Copy out every record below word for word, leaving out the pictures.

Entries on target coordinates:
- - -

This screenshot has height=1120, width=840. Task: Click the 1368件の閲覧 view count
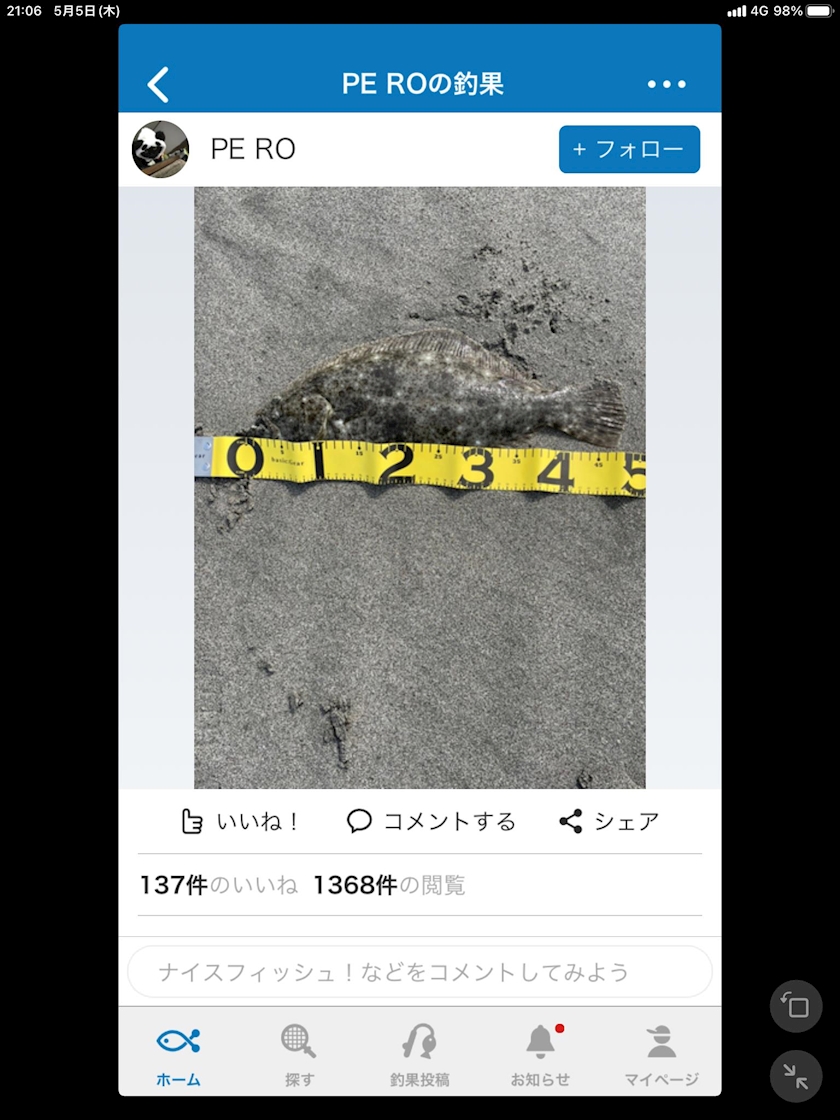coord(389,885)

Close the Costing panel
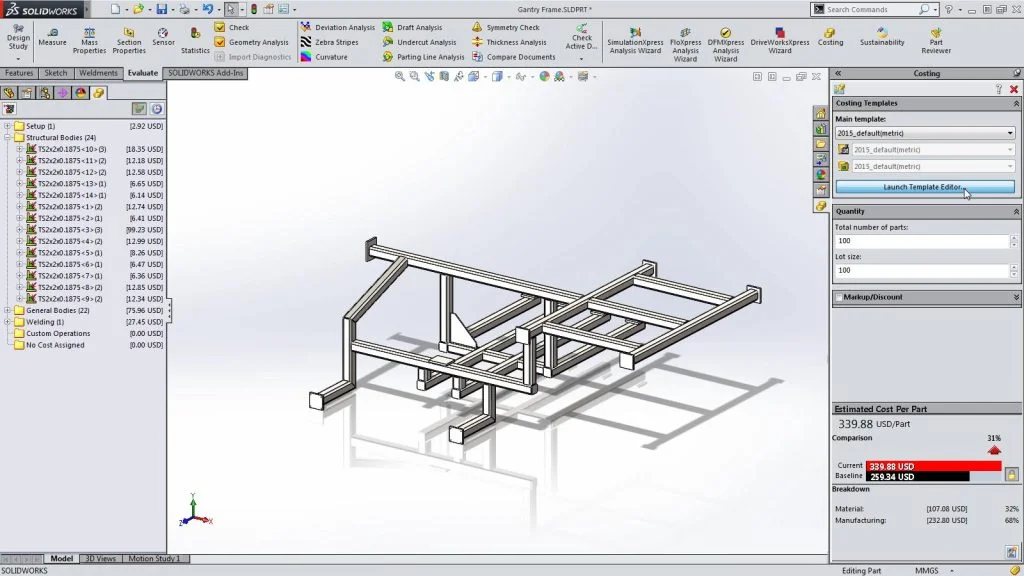click(1014, 88)
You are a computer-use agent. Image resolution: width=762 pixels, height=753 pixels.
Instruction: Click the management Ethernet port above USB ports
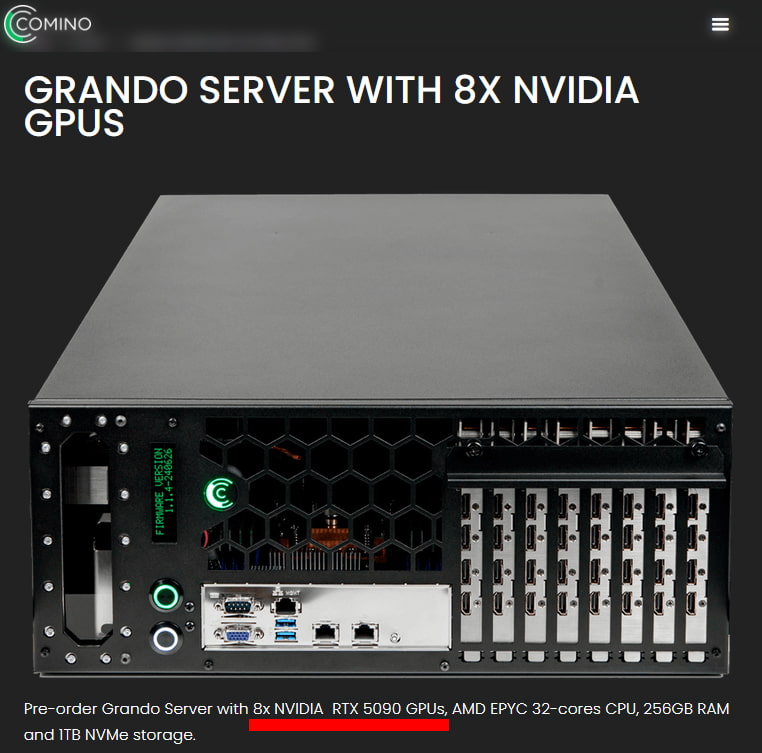285,605
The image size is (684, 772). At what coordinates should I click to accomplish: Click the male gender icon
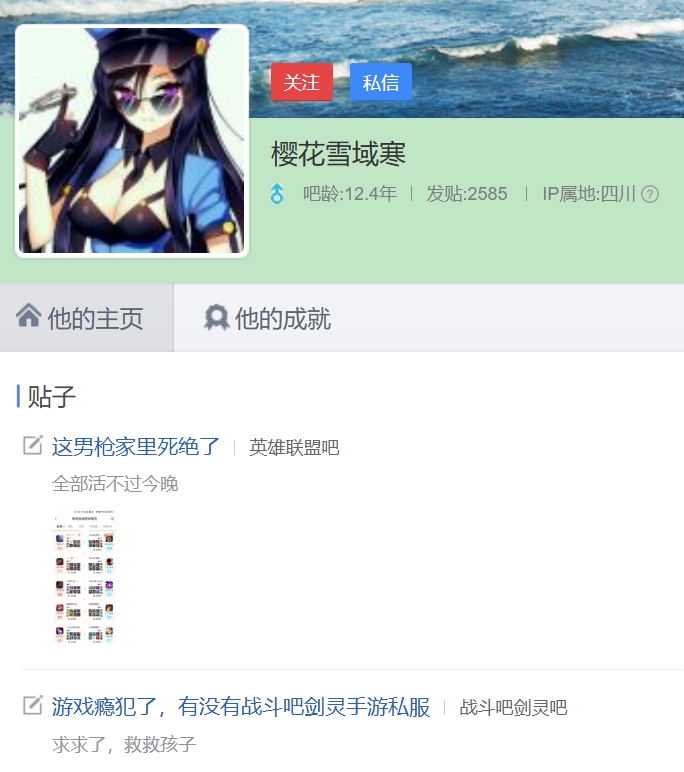(277, 193)
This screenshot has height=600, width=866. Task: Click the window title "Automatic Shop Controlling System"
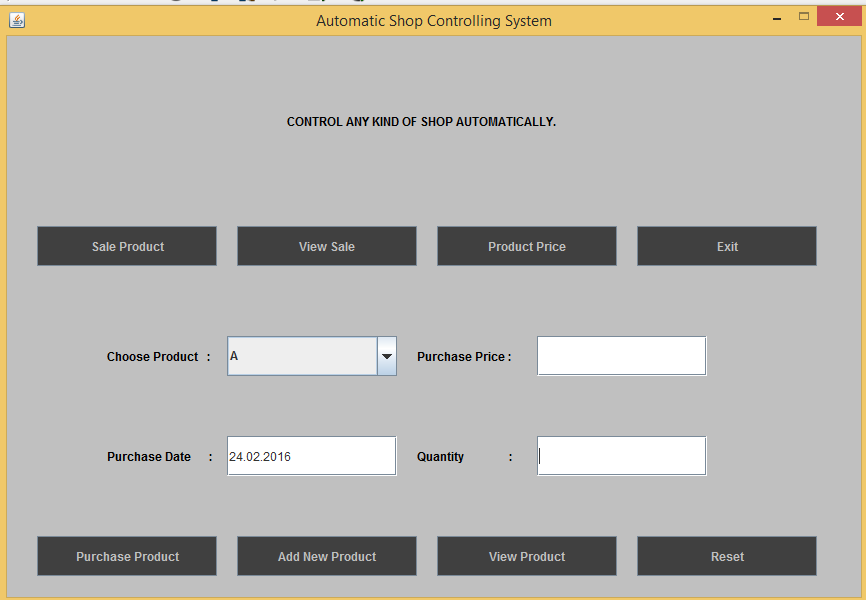[433, 20]
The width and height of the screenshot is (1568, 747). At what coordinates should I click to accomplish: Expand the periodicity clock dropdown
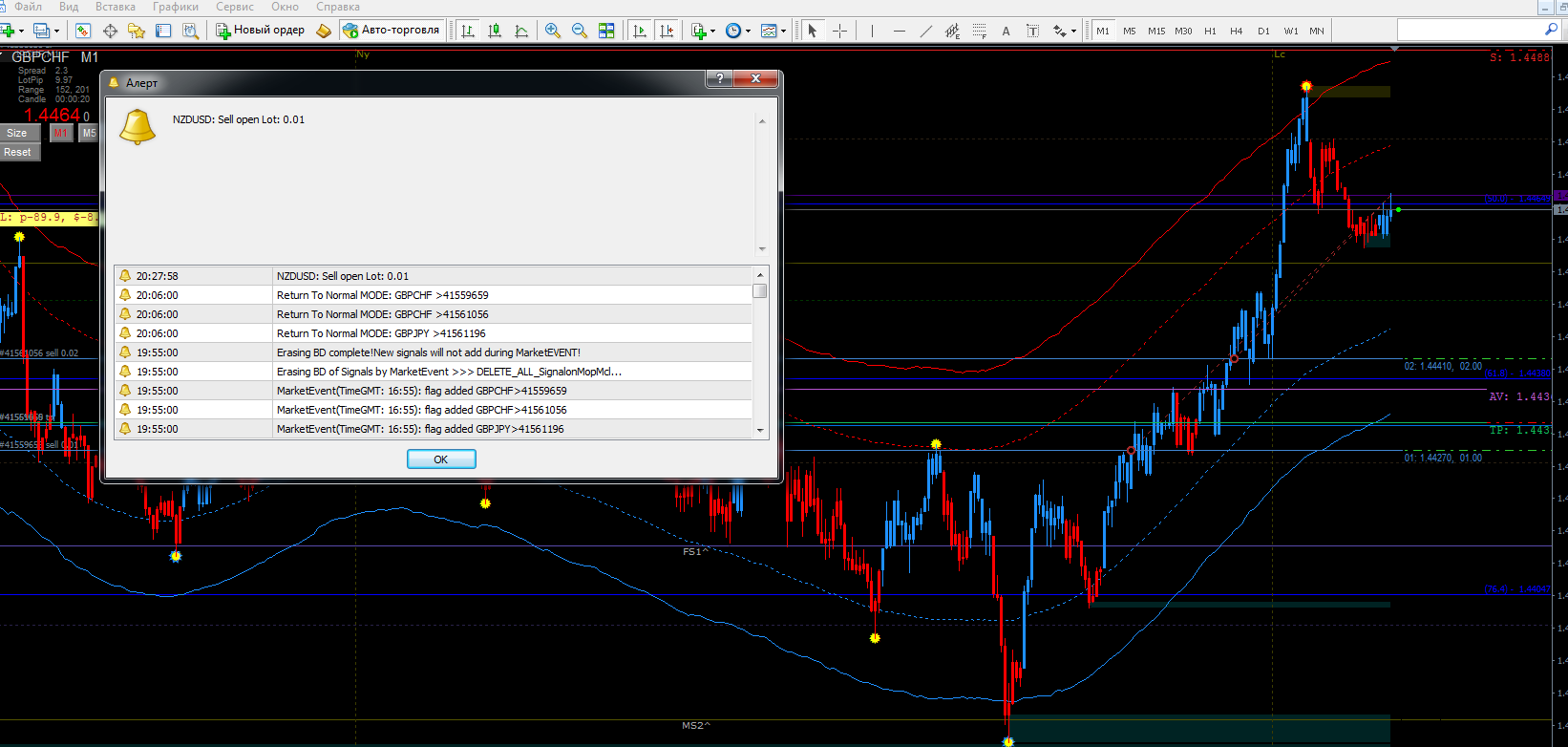click(x=748, y=31)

- - -

Worked answer:
This screenshot has height=1120, width=840. Task: Click the 1368件の閲覧 view count
coord(389,885)

Close the Costing panel
click(1014, 88)
You are a computer-use agent. Image resolution: width=762 pixels, height=753 pixels.
Instruction: Click the management Ethernet port above USB ports
285,605
The image size is (684, 772). At what coordinates should I click to accomplish: Click the male gender icon
(277, 193)
This screenshot has height=600, width=866. Task: Click the window title "Automatic Shop Controlling System"
[433, 20]
The width and height of the screenshot is (1568, 747). At what coordinates should I click to accomplish: Expand the periodicity clock dropdown
click(x=748, y=31)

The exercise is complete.